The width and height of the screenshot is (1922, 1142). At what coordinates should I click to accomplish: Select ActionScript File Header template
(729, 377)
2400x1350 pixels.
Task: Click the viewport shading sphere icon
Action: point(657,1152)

[Description of the task]: Transcribe the data above in full, keeping every word as it is.

[Written reply]:
The width and height of the screenshot is (1922, 1142). At what coordinates should I click to accomplish: Select ActionScript File Header template
(729, 377)
2400x1350 pixels.
Task: Click the viewport shading sphere icon
Action: point(657,1152)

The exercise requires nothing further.